This morning’s Wall Street Journal (subscription only) praises yesterday’s Supreme Court ruling that struck down state laws discriminating against out-of-state wine makers and favoring in-state vintners’ direct sales to consumers. But I can’t quite join the party the Journal’s editors throw when they include sentences like this:
“Notably, the Court’s conservatives were split, with Antonin Scalia siding with the free-market majority and William Rehnquist and Clarence Thomas in the states-rights minority.”
Maybe it’s just my pet peeve, but this is lazy journalistic talk of the sort that I don’t like when I see it in the New York Times or Washington Post, so I have to take the Journal to task for it as well. What irks me is the facile identification of the contending sides on the court with ideological positions. Viewed through the Journal’s lenses, the Court is populated with “liberals” and “conservatives,” and its rulings may be characterized in the same way. What interests them in the sentence quoted above is that the case presents us with two kinds of conservatism: devotion to the free market on one side, to states’ rights on the other.

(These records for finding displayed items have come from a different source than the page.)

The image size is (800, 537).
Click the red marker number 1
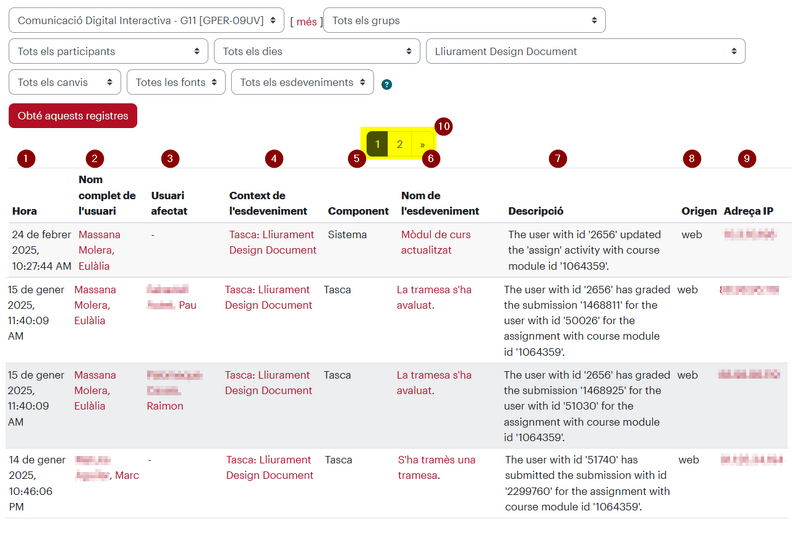[x=26, y=159]
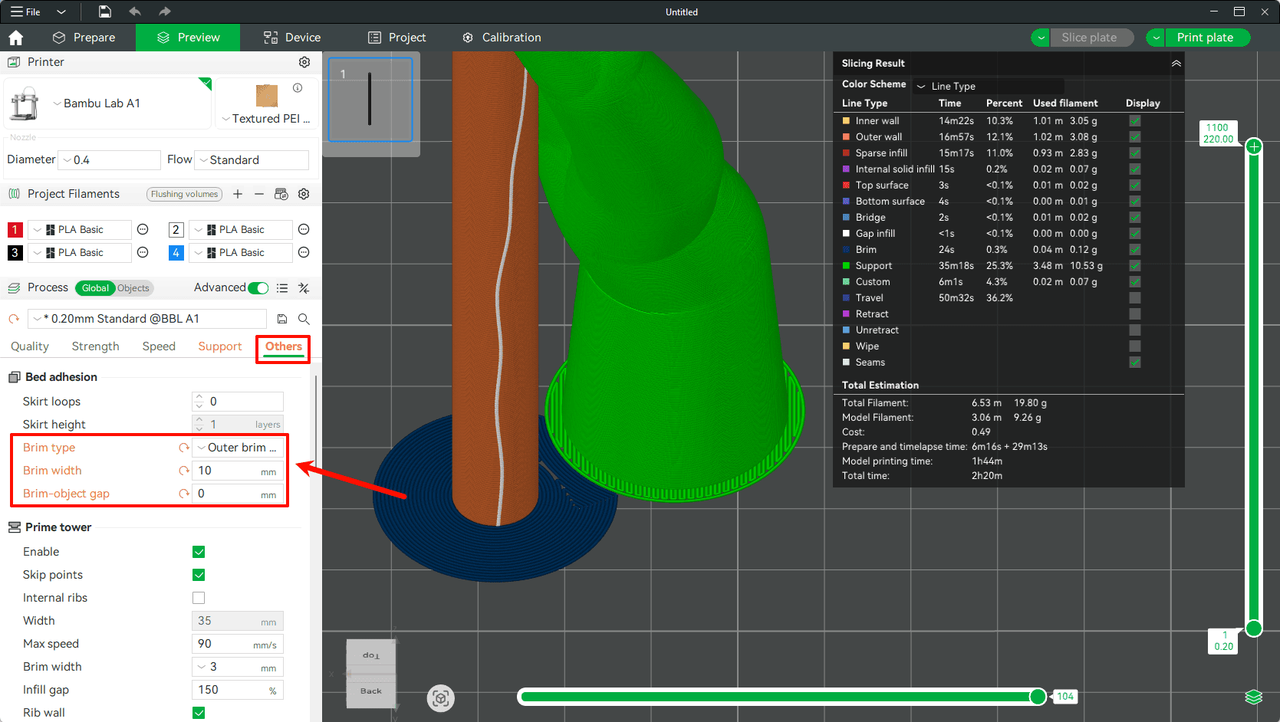1280x722 pixels.
Task: Open the Color Scheme Line Type dropdown
Action: [x=988, y=86]
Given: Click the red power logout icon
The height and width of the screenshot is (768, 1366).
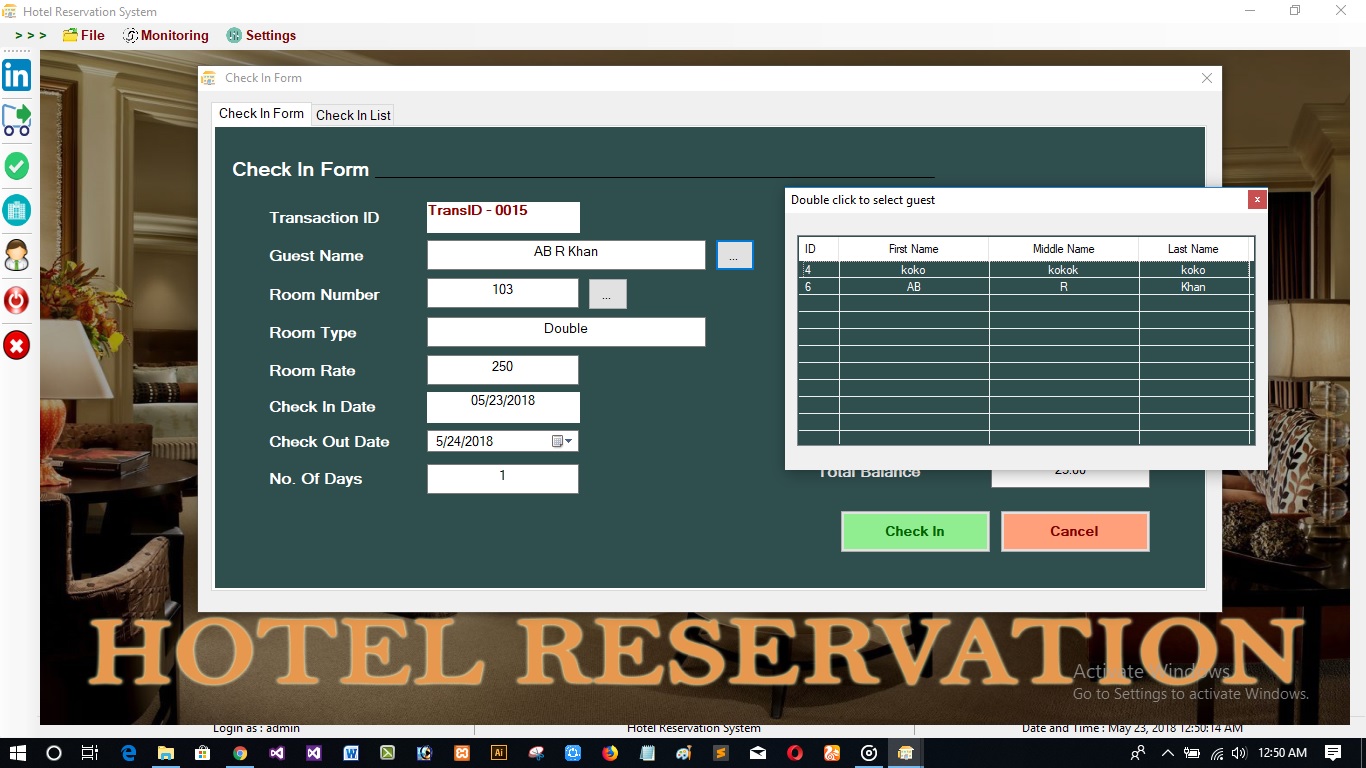Looking at the screenshot, I should pyautogui.click(x=16, y=300).
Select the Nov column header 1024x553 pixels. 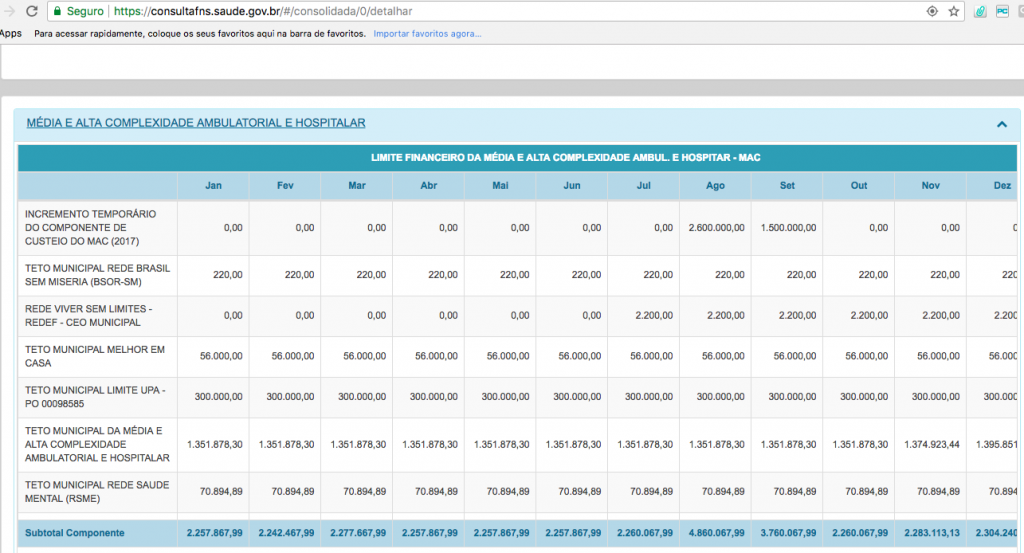click(x=930, y=185)
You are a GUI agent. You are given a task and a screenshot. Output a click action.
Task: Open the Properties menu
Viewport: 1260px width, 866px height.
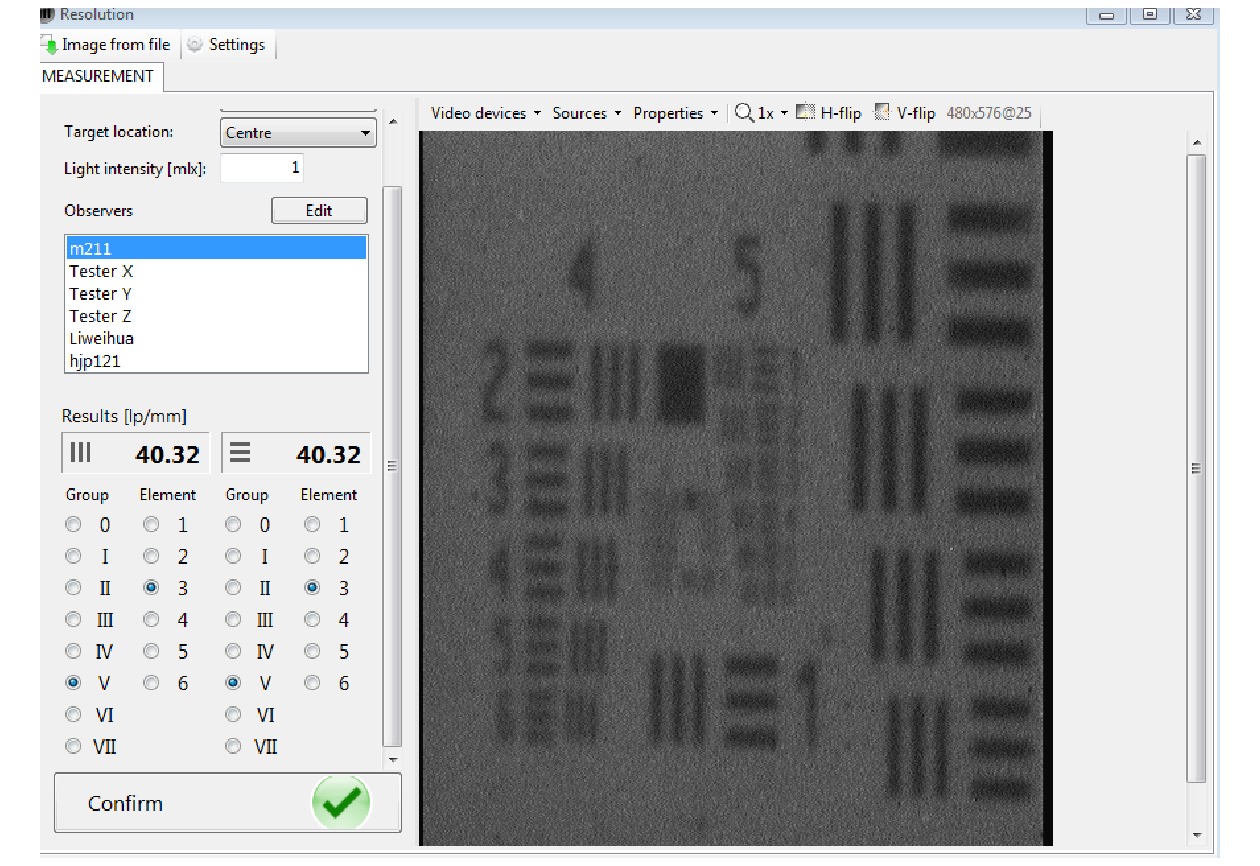(x=675, y=113)
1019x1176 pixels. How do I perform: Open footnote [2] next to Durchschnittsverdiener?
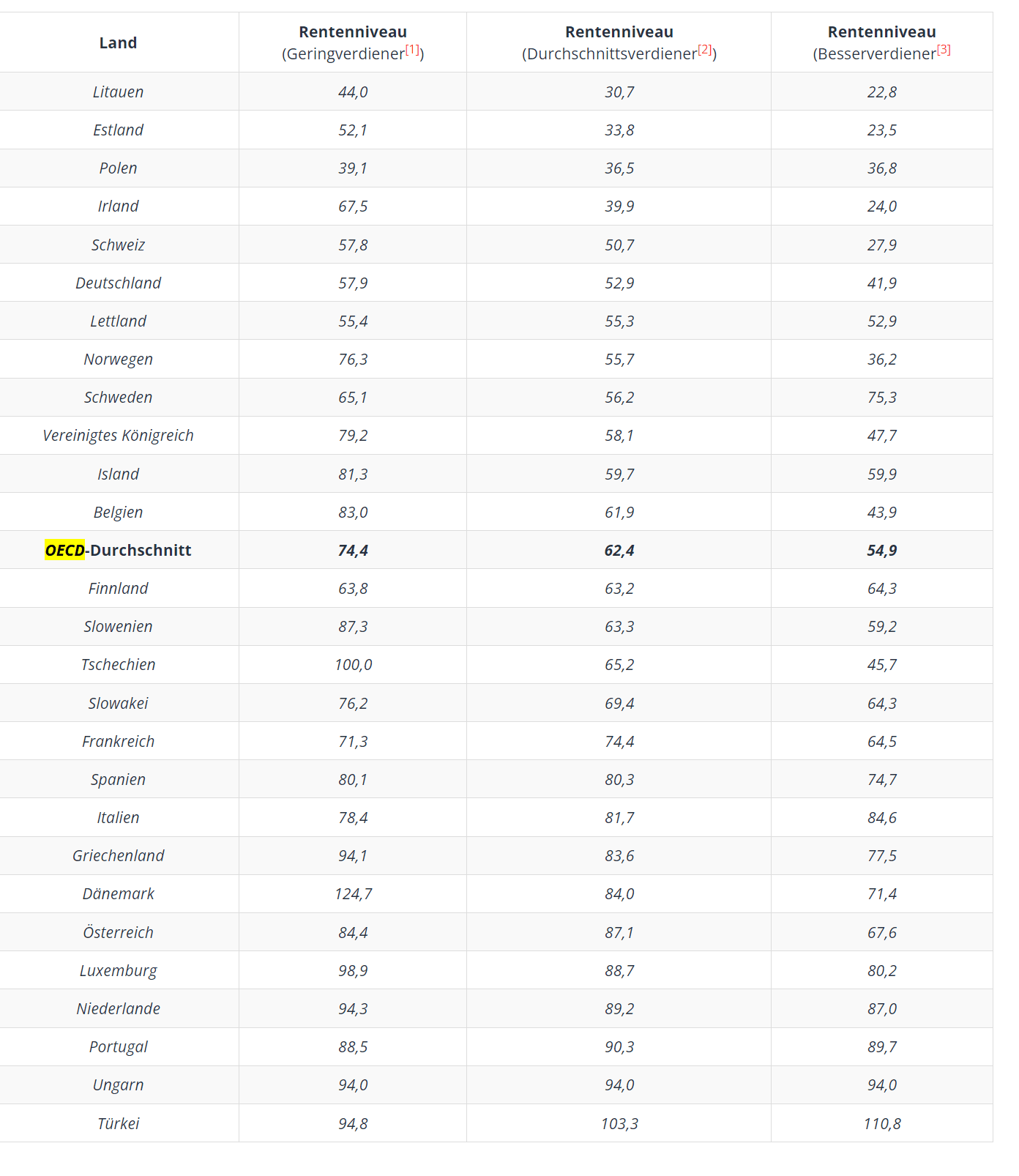(x=705, y=50)
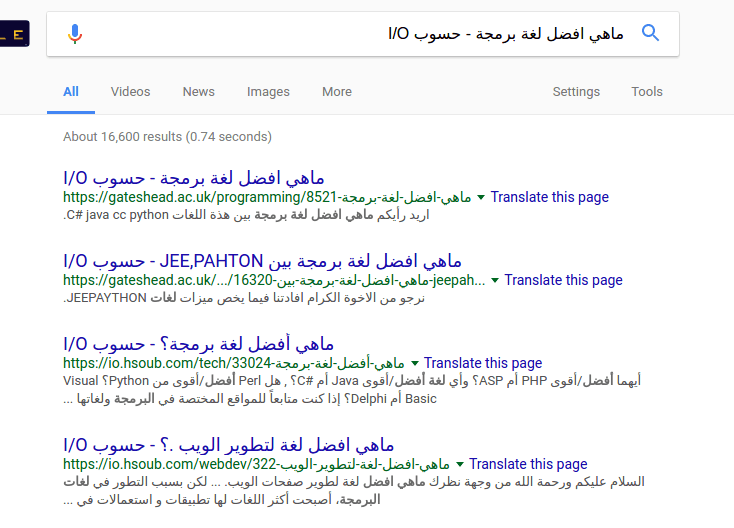This screenshot has width=734, height=528.
Task: Expand dropdown arrow beside gateshead programming/8521 URL
Action: click(481, 198)
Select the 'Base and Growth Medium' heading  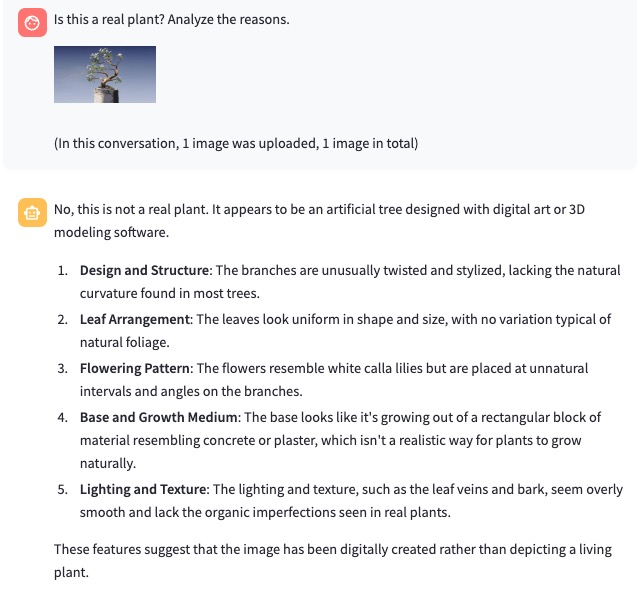point(158,417)
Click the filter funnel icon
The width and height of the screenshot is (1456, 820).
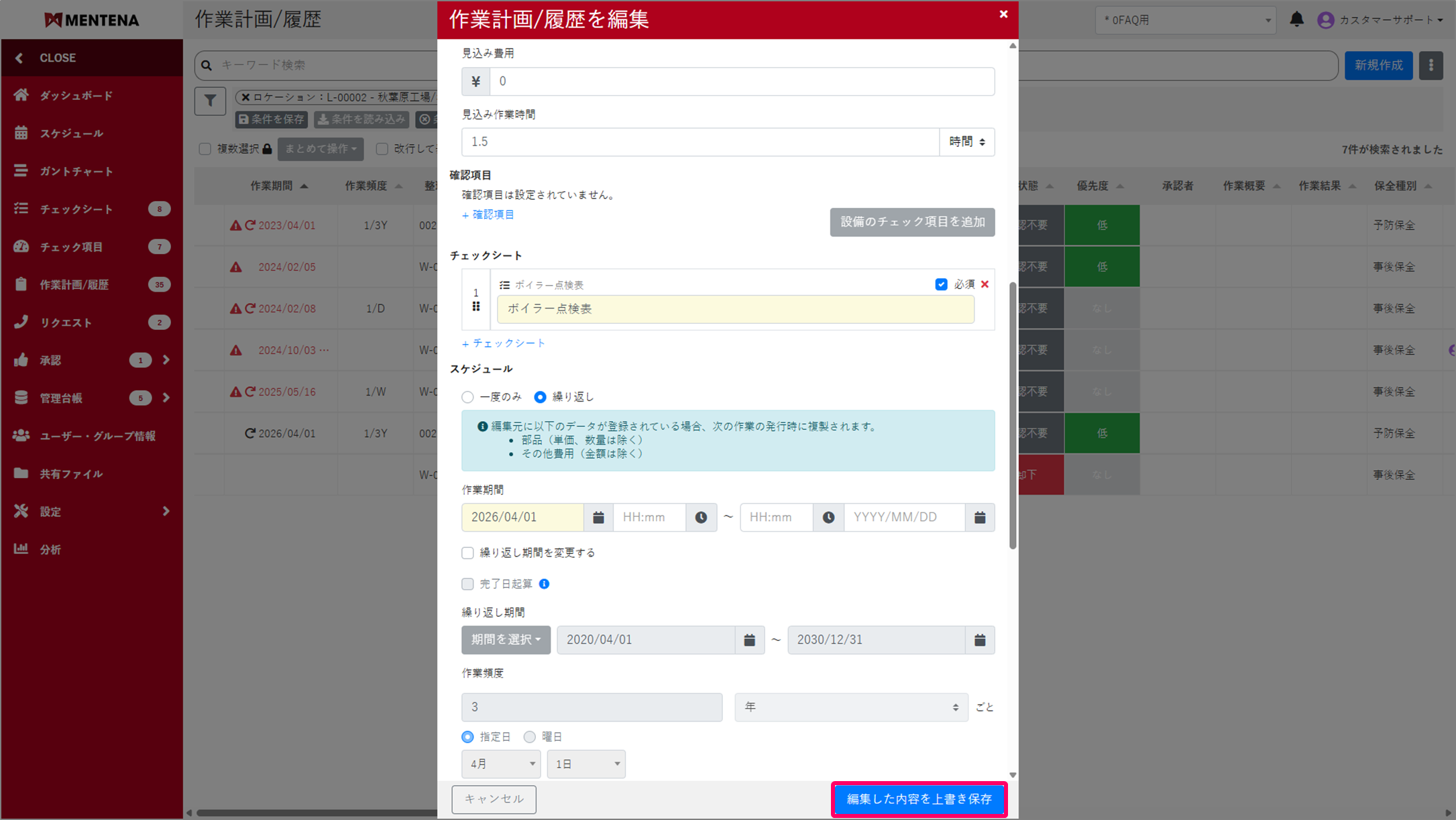point(210,101)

Yesterday, in the Journal’s jurisprudential world, one kind of conservatism had more votes than the other, and the rest of the editorial praises the ruling on strictly results-oriented grounds.
The problem with this way of looking at the ruling is not that it fails to account for why the Court’s equally divided “liberals” voted as they did–though the editorial does fail in that way. The real problem is that it fails to take the arguments of the justices seriously on constitutional terms rather than ideological ones. Yesterday’s ruling was either correct or incorrect as a constitutional matter, but you will learn from the Journal only that the editors like its results, which is not the same thing as praising its correctness. (This is not just a journalistic problem–I find myself among a dwindling number of academic constitutional scholars who take seriously the proposition that there is a real Constitution apart from one’s ideological commitments.)
To put it plainly: either the “conservative” Scalia was right–constitutionally right–to join the “moderate” Kennedy and the “liberal” Souter, Ginsburg, and Breyer, or he was wrong–constitutionally wrong. And the “conservative” Thomas was either right–constitutionally right–to write in dissent for the “conservative” Rehnquist, the “moderate” O’Connor, and the “liberal” Stevens, or he was wrong–constitutionally wrong.
Can’t we first talk about a case that way–in the Constitution’s own terms–rather than leaping immediately to ideological labels as though they were always explanatory of something? The reader may notice that I have said nothing about my own view of whether the case (Granholm v. Heald) was correctly or incorrectly decided. Here I will only say that my constitutional opinion and my political preference are at odds with each other. If that’s so for me, could it also be true for some of the justices?